Since digital television hit Australia a few years ago, the influx of new channels an increase in airtime has not only surprised audiences but broadcasters as well.

Channel 10’s digital offering, with the bland and unhelpful title ONE (since I’ve never seen it linked to an actual channel 1 on any digital TV) showed early promise as a sports broadcaster but switched to mostly reality offerings.

One of the better shows they picked up from cable TV was Hardliners, which featured tuna longline boat captains plying their trade. It was an attempt to show the ‘battle’ between captains for bragging rights but did more in showing how tough it becomes to just break even when chasing endangered or critically endangered species (for those targeting Southern Bluefin Tuna at least).
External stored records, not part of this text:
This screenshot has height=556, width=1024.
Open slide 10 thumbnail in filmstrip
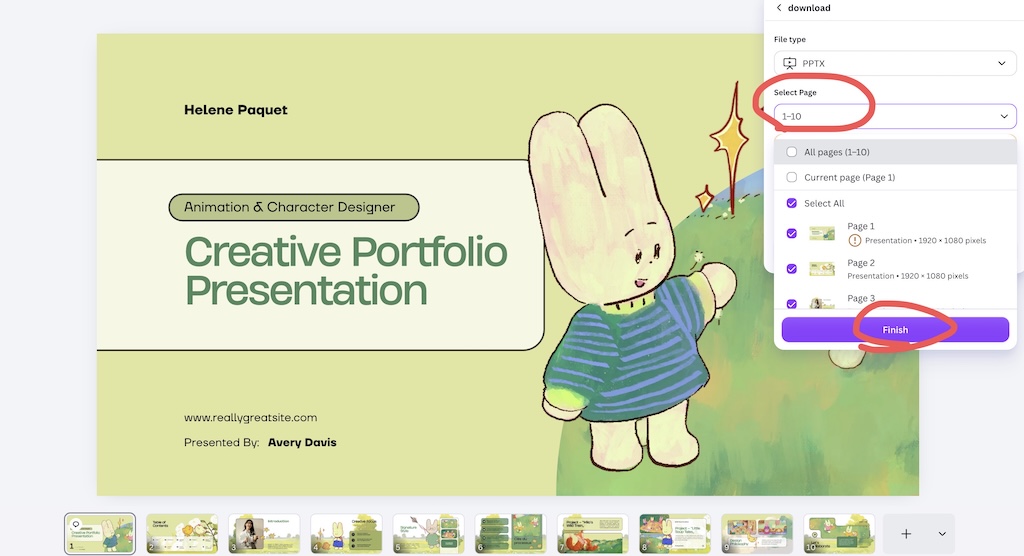click(839, 534)
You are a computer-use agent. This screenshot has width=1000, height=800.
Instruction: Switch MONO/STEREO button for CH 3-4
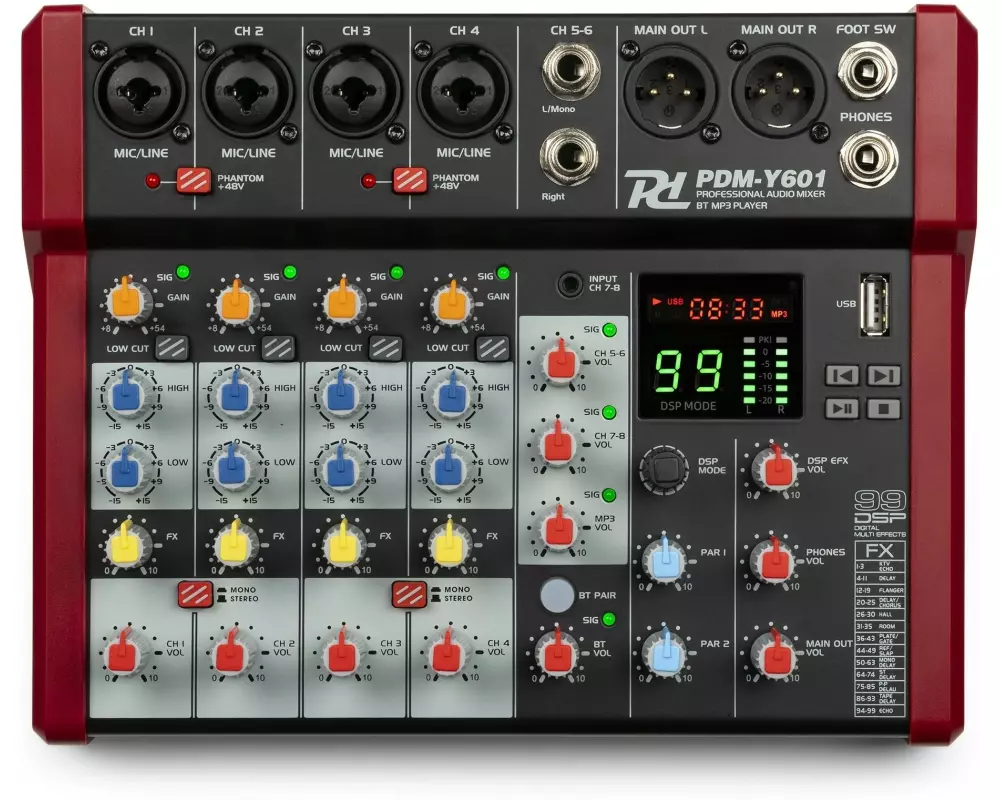(409, 594)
Conservation issues aside, it did feature some colourful characters, as you’d expect on any commercial fishing boat not captained by George Clooney.

While checking out Sydney Fish Market this week (another shadow of its former self), I spotted a tuna longliner docked close to the market. A nearby tackle shop owner told me the ship, Santo Rocco Di Bagnara, was captained by Tony Lagana in the Hardliners series but had now been out of the water (not literally) for about 12 months.
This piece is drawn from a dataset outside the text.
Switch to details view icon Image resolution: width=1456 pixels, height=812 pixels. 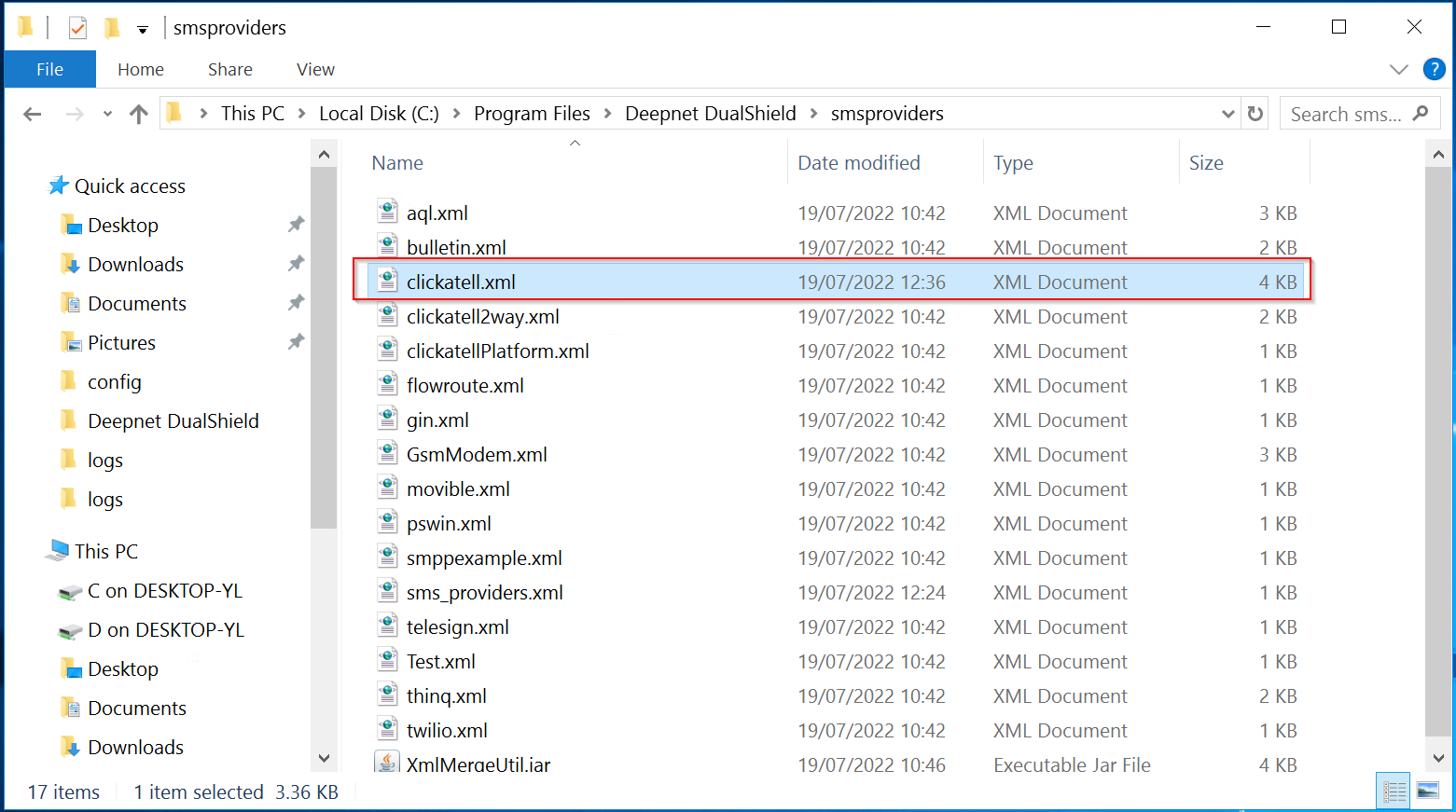[1394, 791]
Whether it was commercial licence or storage capacity issues was unclear – the shop owner said the boat had been also used for crabbing and had discovered some new territory with abundant edible crab species but had, in his perspective, been unfairly targeted by NSW Fisheries and forced out of the game.
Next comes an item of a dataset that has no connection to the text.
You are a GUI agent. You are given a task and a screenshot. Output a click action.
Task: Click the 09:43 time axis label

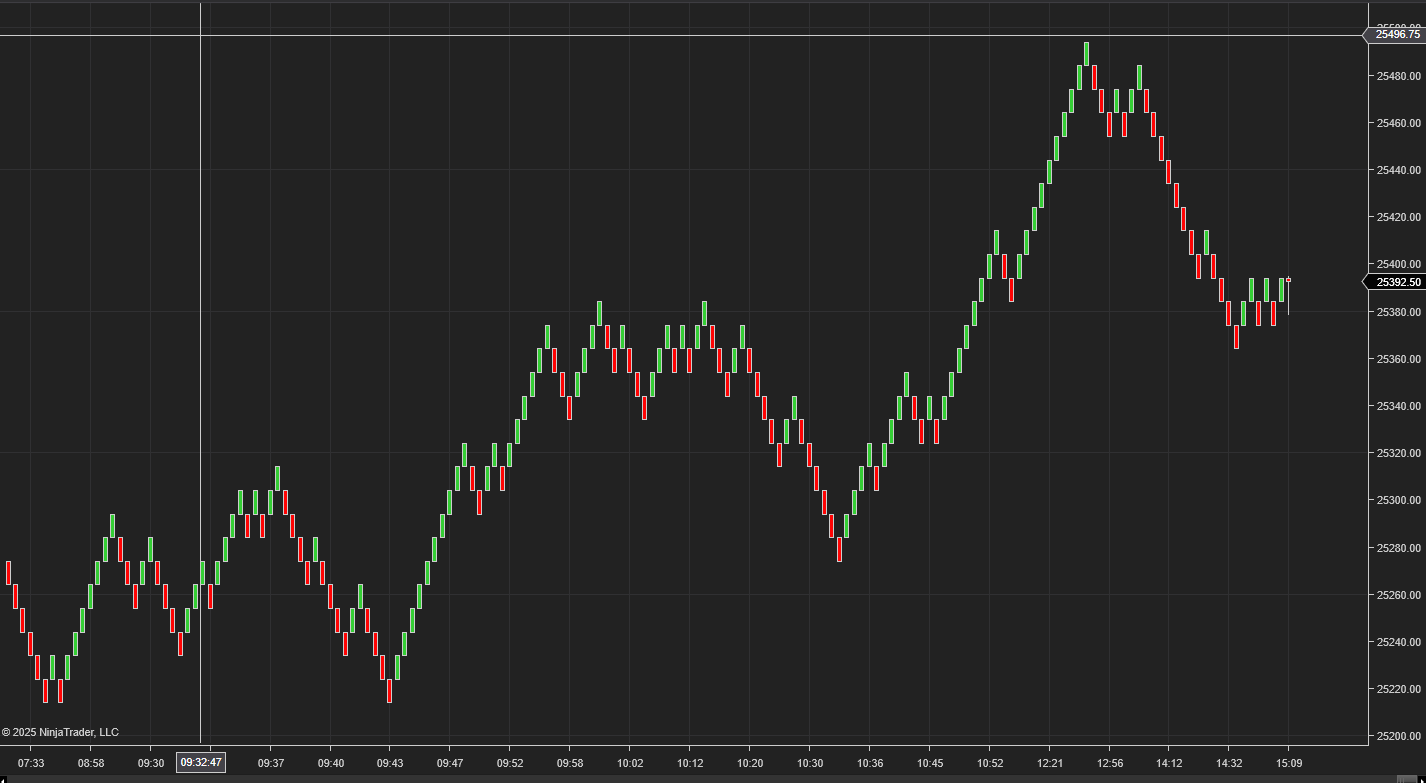click(x=390, y=763)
Many conservationists would be cheering at the loss of a tuna longline boat but the news made me (not so secretly) wish I could spend a day on board one of these boats – to see firsthand the fish they are catching,  the amount and type of bycatch picked up and the sort of people who work commercial boats these days. My guess is they are less George Clooney/Mark Wahlberg types and more like the Hardliner boys, many of whom actually care about sustainable fishing as well as trying to make a buck.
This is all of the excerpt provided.